From sunlight to the socket: how solar panels work, what the inverter does, and how you use or feed back the power you generate.
Solar panels capture sunlight and turn it into direct current. An inverter converts that into the alternating current your home runs on. What you don't use right away goes to the grid or into a home battery.

From sunlight to electricity
A solar panel contains silicon cells. Sunlight knocks electrons loose in those cells, and that produces direct current (DC). The more light there is, the more power. Direct sun gives the highest output, but even under cloud and diffuse light the generation simply keeps going.
So you don't need a heatwave. Bright but cool spring weather often gives a great result, because the cells work slightly more efficiently at lower temperatures.
The inverter does the heavy lifting
Your home and the grid run on alternating current (AC), while your roof produces direct current (DC). The inverter converts one into the other so you can use the energy at home or feed it back. Without this box a full roof is useless: the whole system stands or falls with a reliable inverter.
There are different types, from a central string inverter to a micro-inverter per module, such as Enphase. Which fits depends on your roof, the number of modules and any shading.

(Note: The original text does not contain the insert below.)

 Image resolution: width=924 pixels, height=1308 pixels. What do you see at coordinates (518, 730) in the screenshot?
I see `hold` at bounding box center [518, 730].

Self-use, feed-in and storage
If you generate more than you use during the day, the surplus goes back to the grid. In the evening and at night you draw electricity from your energy supplier again. How that exchange is settled falls under the net metering scheme, which is being phased out step by step over the coming years.
If you want to use more of your own generation instead of feeding it back, a home battery helps. It stores the daytime surplus for the evening, exactly when your usage peaks.

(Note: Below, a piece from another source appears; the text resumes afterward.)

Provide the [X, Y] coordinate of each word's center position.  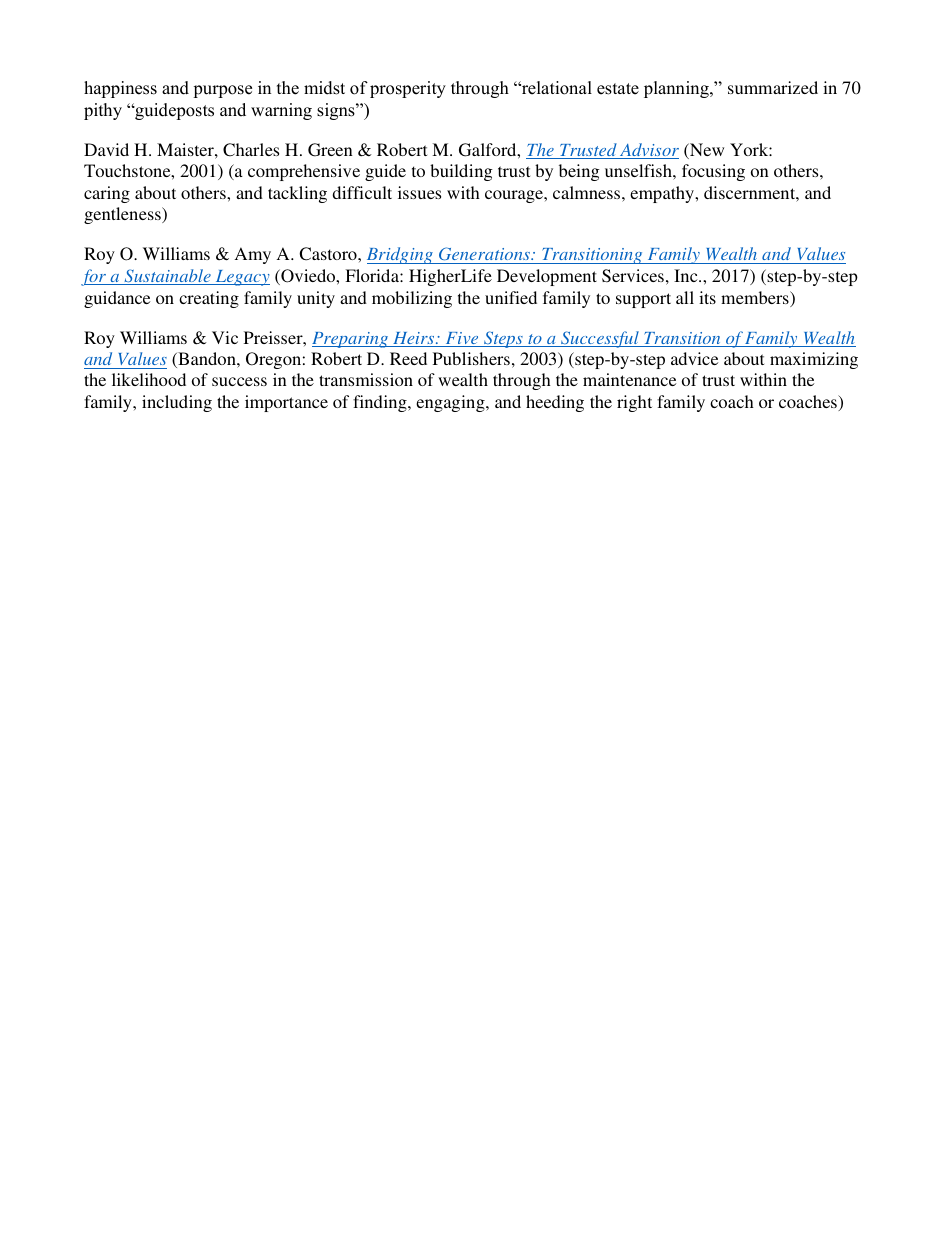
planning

What determines how much you generate
Output depends mostly on your roof orientation, the tilt, shading and the wattage of your system. A module with more watt-peak produces more under the same conditions. A south-facing roof yields the most per year, while east-west spreads output more evenly across the day. How that converts into kilowatt-hours per year is on the yield page.
How we mount it on your roof
Our fitters attach panels on tiled roofs with hook systems, on flat roofs with ballast or on bitumen with suitable fixings. The cable runs neatly through the roof penetration to the inverter in the fuse box or garage.
In apartment blocks we check in advance whether the owners' association agrees and where the connection may go. Shade from a chimney or dormer decides whether we propose string or micro-inverters. After installation, usually within three weeks of agreeing, you see your output straight away in your inverter app.